Records provided:

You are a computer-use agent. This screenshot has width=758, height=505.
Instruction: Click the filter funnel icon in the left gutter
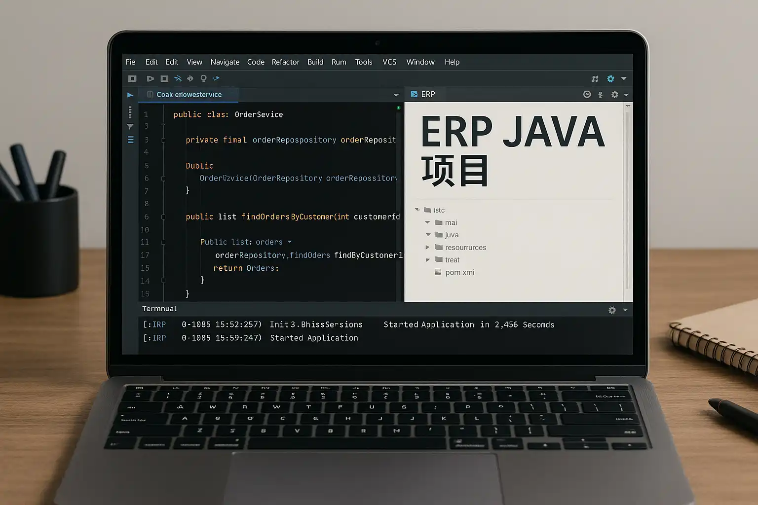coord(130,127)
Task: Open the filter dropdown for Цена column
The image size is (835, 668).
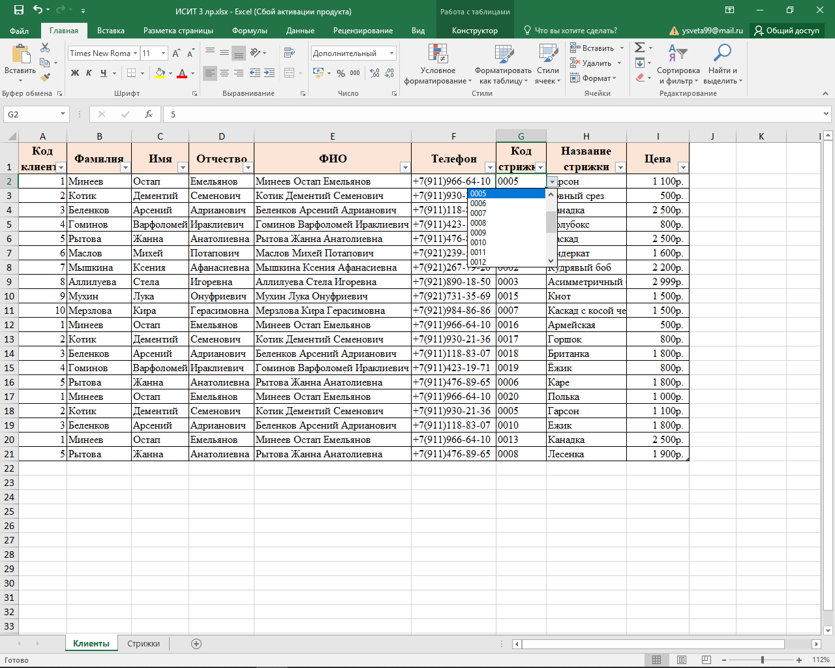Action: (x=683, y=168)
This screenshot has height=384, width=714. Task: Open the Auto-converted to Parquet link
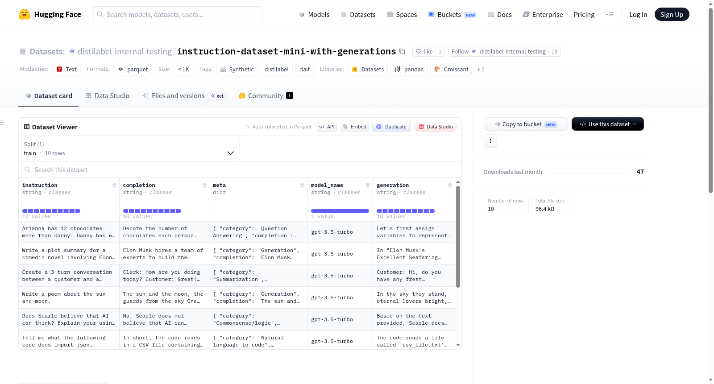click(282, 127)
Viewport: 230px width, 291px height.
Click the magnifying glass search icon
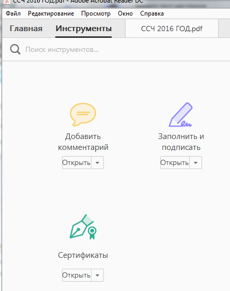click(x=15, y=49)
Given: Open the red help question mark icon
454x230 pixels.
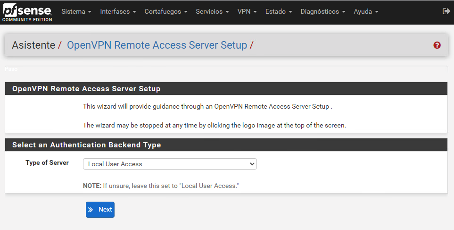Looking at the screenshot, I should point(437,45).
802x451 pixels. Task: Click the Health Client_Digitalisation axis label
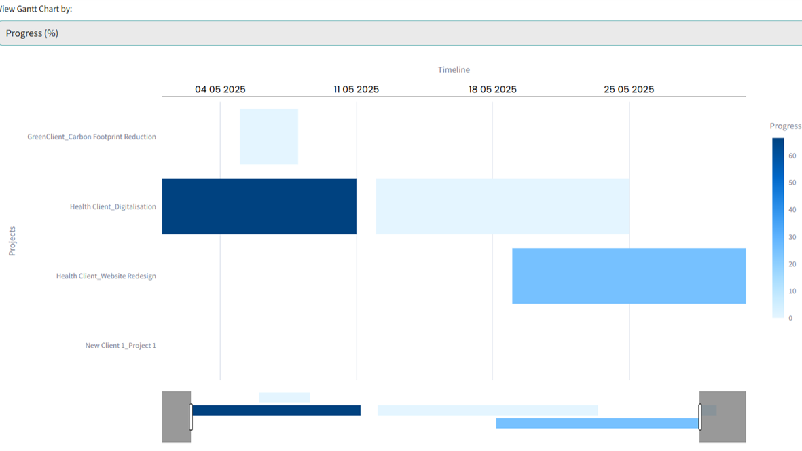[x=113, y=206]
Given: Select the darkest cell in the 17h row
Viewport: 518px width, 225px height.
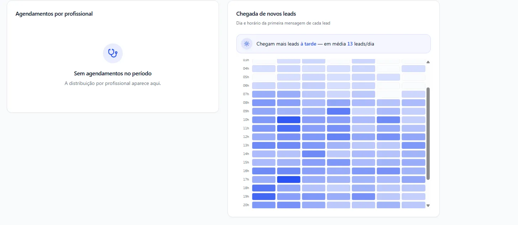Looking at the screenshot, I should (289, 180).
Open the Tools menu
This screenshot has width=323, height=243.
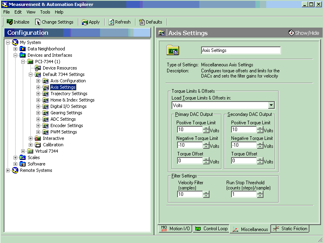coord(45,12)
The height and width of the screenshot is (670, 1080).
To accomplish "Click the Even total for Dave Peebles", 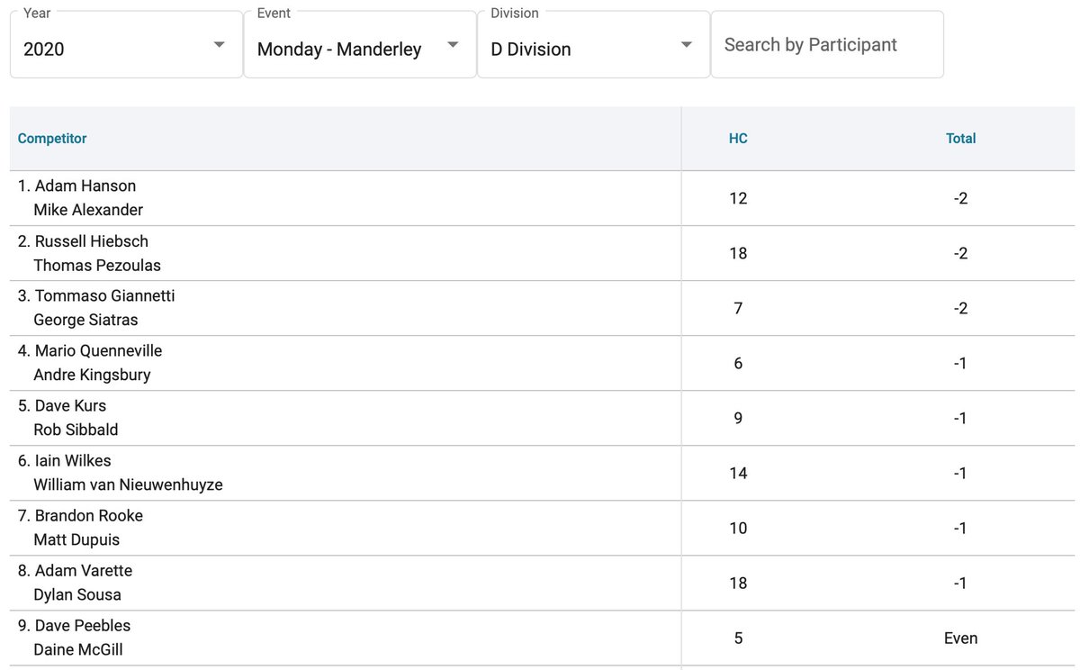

Problem requirements:
Restate the whole of the material word for word without the pictures.

Solved exercise:
You are a computer-use agent. This screenshot has width=758, height=505.
Instruction: Click the filter funnel icon in the left gutter
coord(130,127)
Task: Open the filter dropdown for Цена column
The image size is (835, 668).
Action: (x=683, y=168)
This screenshot has height=384, width=714. Task: Open the Auto-converted to Parquet link
click(282, 127)
Viewport: 230px width, 291px height.
Click the magnifying glass search icon
click(x=15, y=49)
Given: Open the red help question mark icon
454x230 pixels.
Looking at the screenshot, I should point(437,45).
802x451 pixels. Task: Click the Health Client_Digitalisation axis label
[x=113, y=206]
Given: Select the darkest cell in the 17h row
Viewport: 518px width, 225px height.
Looking at the screenshot, I should (289, 180).
Open the Tools menu
This screenshot has width=323, height=243.
coord(45,12)
The height and width of the screenshot is (670, 1080).
To accomplish "Click the Even total for Dave Peebles", 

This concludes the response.